Certes, avant et après cette loi, les immunités ont été progressivement étendues – notamment aux frères et sœurs de l’étranger et à la personne qui vit en situation maritale notoire avec lui – mais cette extension n’a pas ôté au texte son venin et n’a nullement mis fin aux poursuites et aux condamnations visant des militants associatifs, des proches ou des membres de famille.
Révoltées par plusieurs affaires survenues au début de l’année 2009 – notamment le placement en garde à vue d’une bénévole associative qui, à Calais, organise des dons de nourriture et d’habits pour les migrants et recharge leurs portables, une perquisition dans une communauté Emmaüs qui héberge des sans papiers – les associations réagissent en lançant, en mars 2009, un nouvel appel : « Si la solidarité devient un délit, je demande à être poursuivi pour ce délit », auquel la sortie concomitante du film Welcome confère un certain écho médiatique. Le ministre de l’immigration choisit de réagir sur le mode de la dénégation, en affirmant contre l’évidence que « toute personne, particulier, bénévole, association, qui s’est limitée à accueillir, accompagner, héberger des clandestins en situation de détresse, n’est donc pas concernée par ce délit » et qu’« en 65 années d’application de cette loi, personne en France n’a jamais été condamné pour avoir seulement accueilli, accompagné ou hébergé un étranger en situation irrégulière ». Le Gisti décide alors de dresser la – longue – liste des condamnations prononcées depuis 1986 contre des personnes ayant apporté une aide à des étrangers sans papiers [2]. Il arrive bien sûr que les poursuites ne débouchent pas sur une condamnation. Mais une relaxe qui intervient plusieurs mois, voire plusieurs années, après les faits n’efface pas le trouble dans les conditions d’existence qu’aura provoqué, pour la personne concernée, l’interpellation, éventuellement le placement en garde à vue, voire les perquisitions domiciliaires, puis le procès.

### Informations sources
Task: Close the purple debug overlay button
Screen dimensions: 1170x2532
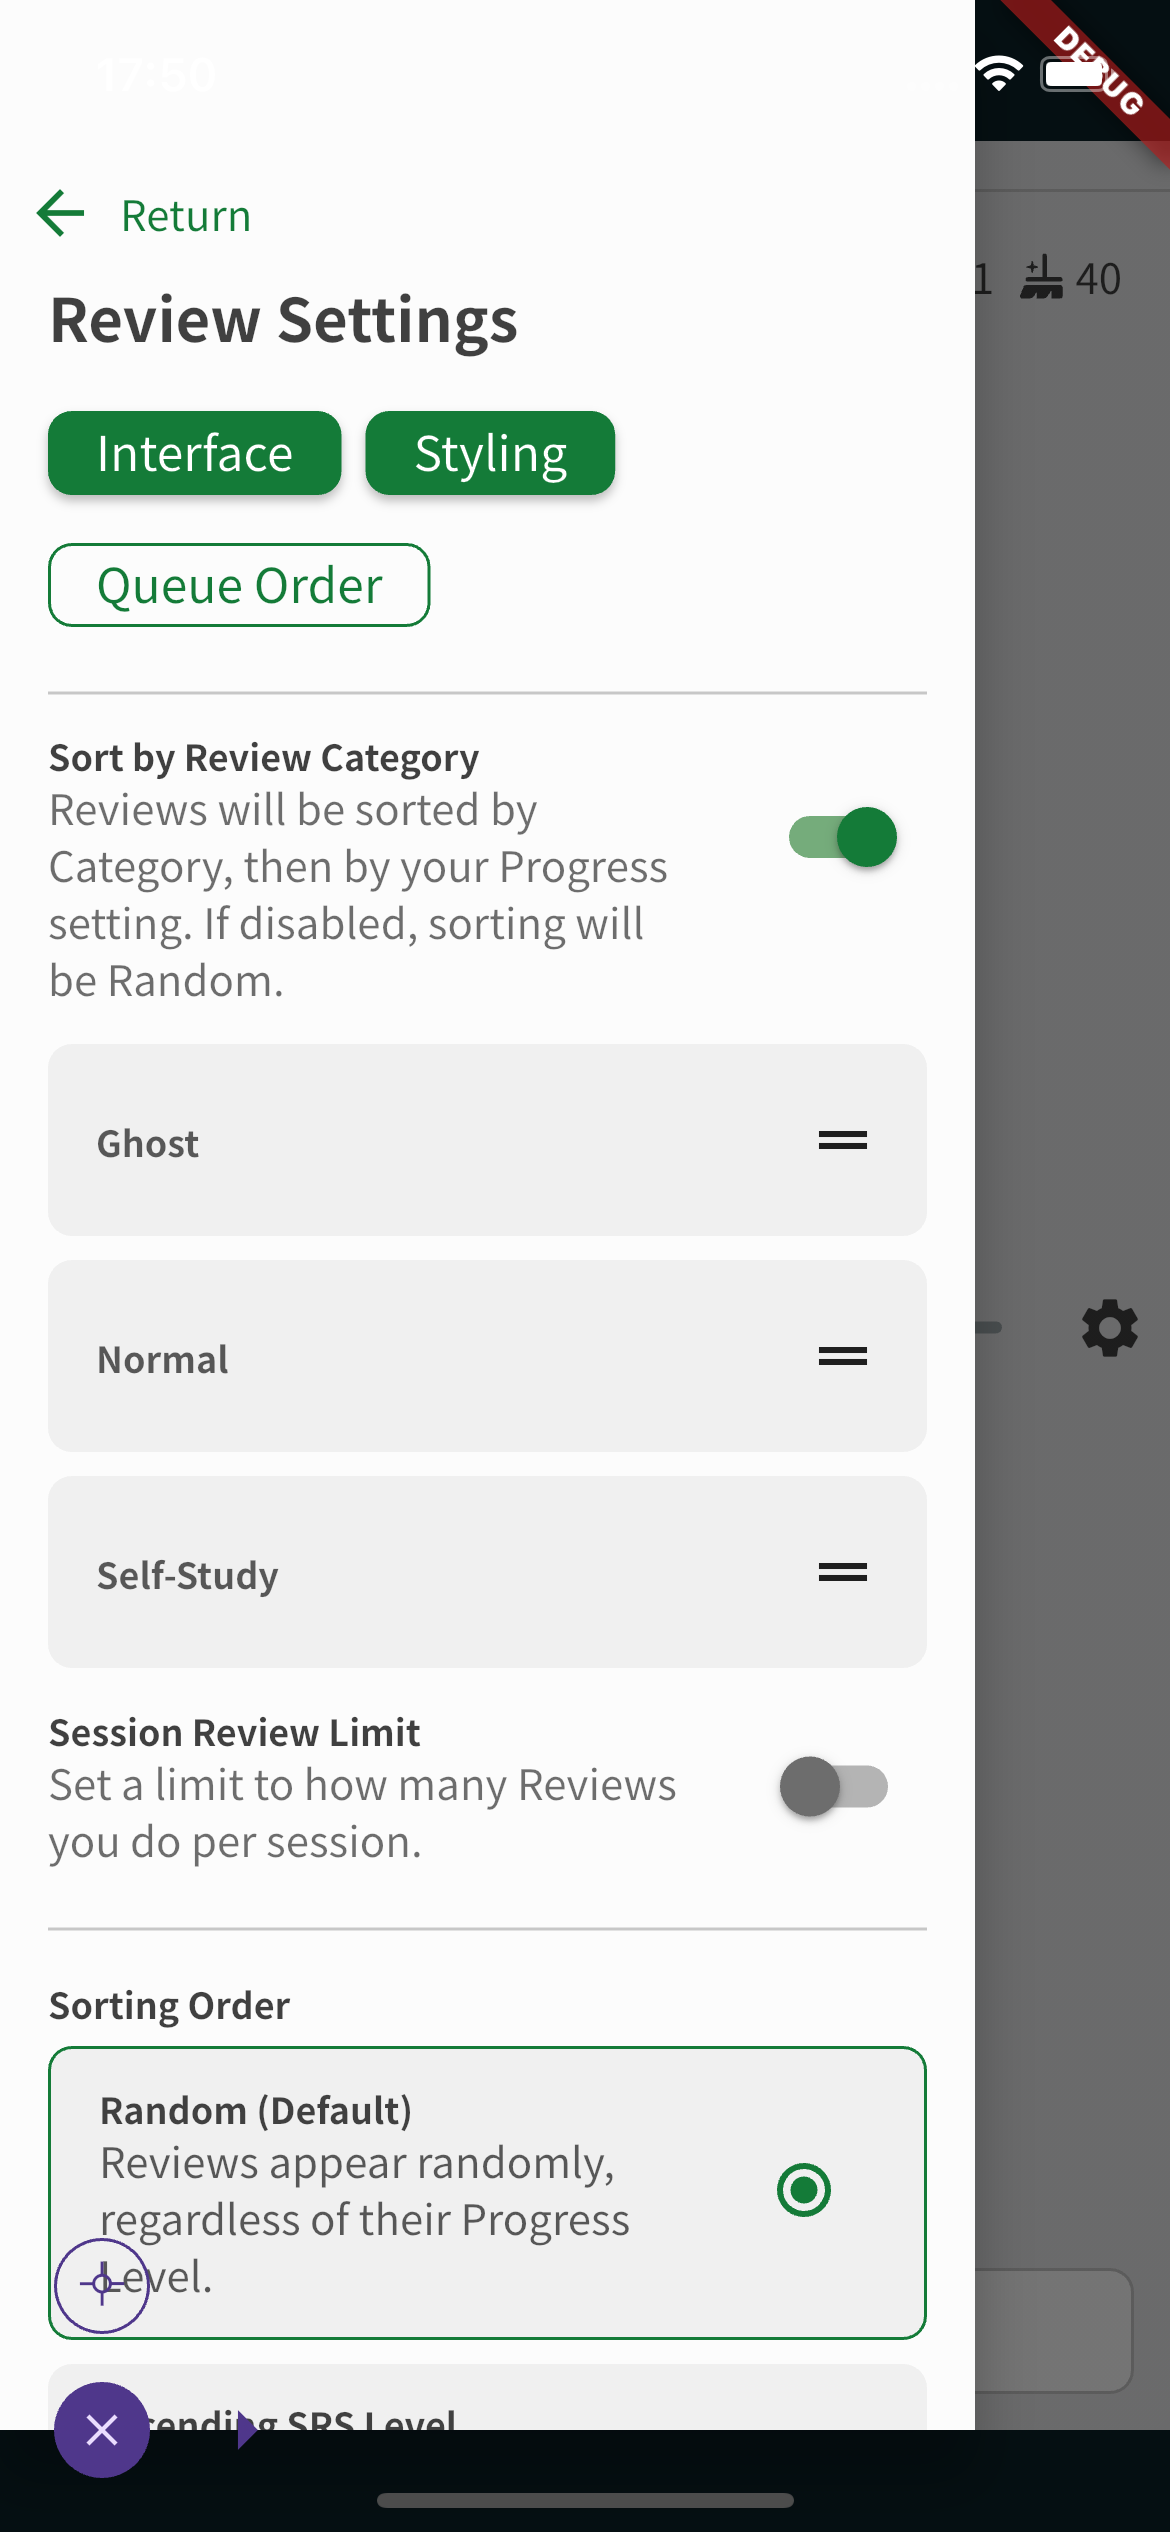Action: [102, 2430]
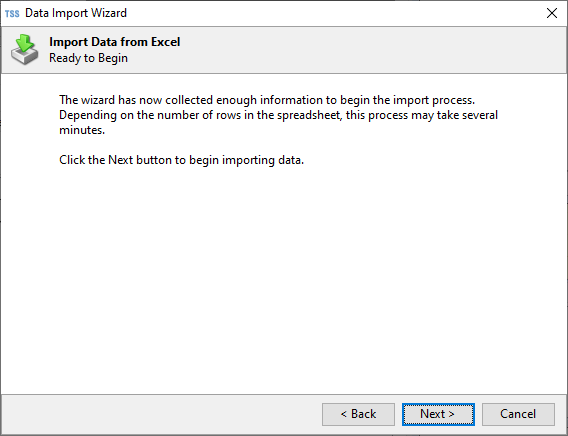Click the 'Ready to Begin' subtitle
568x436 pixels.
88,58
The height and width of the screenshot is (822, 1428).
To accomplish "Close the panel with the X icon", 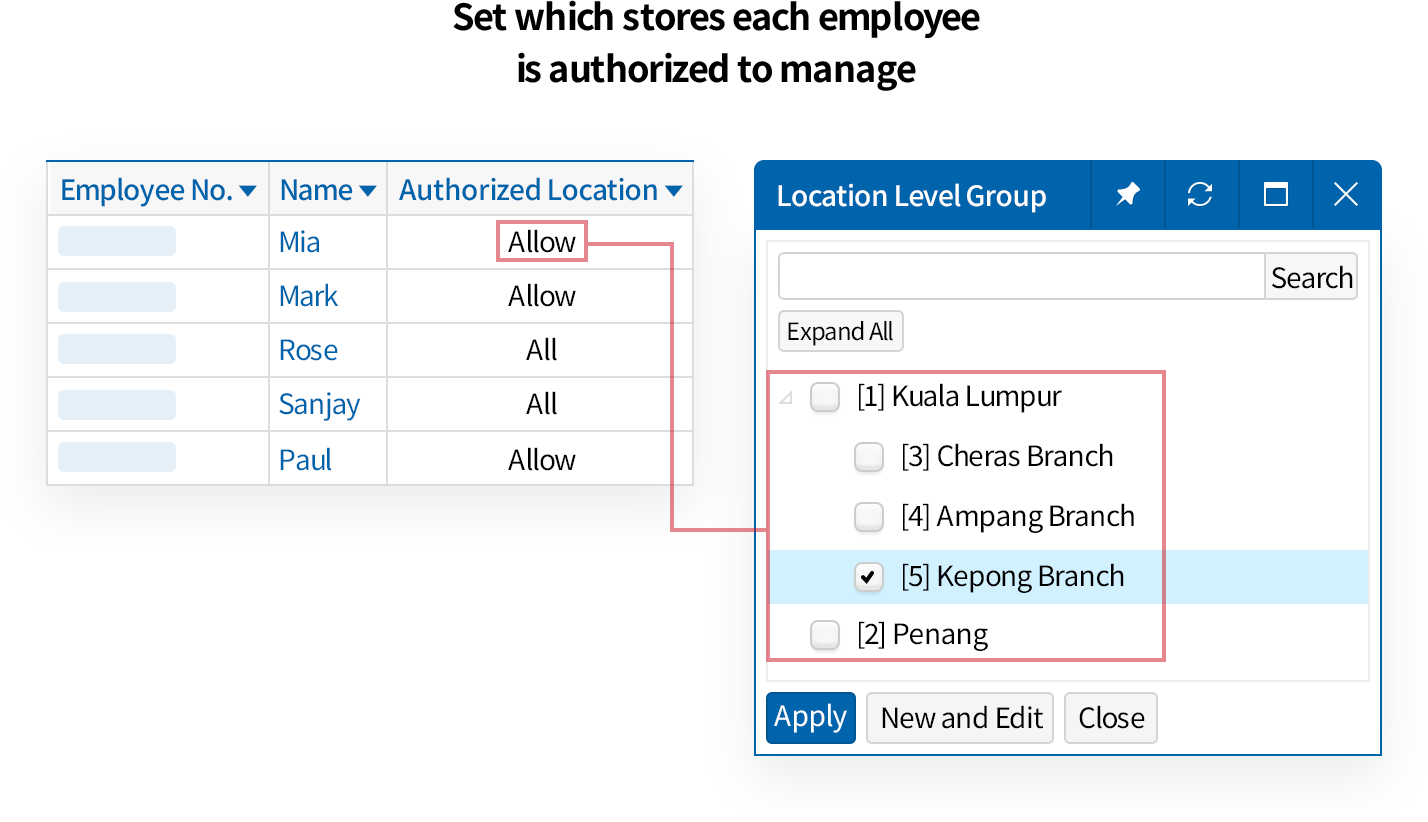I will coord(1346,195).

### Activité A
D'après l'extrait, quel film, sorti au même moment, donne un certain écho médiatique à l'appel lancé par les associations ?
### Activité B
Relevez dans l'extrait, sans rien modifier, le passage qui commence par les mots « Certes, avant et » et se termine par « membres de famille. ».

### Zone de réponse A
Le film Welcome.

### Zone de réponse B
Certes, avant et après cette loi, les immunités ont été progressivement étendues – notamment aux frères et sœurs de l’étranger et à la personne qui vit en situation maritale notoire avec lui – mais cette extension n’a pas ôté au texte son venin et n’a nullement mis fin aux poursuites et aux condamnations visant des militants associatifs, des proches ou des membres de famille.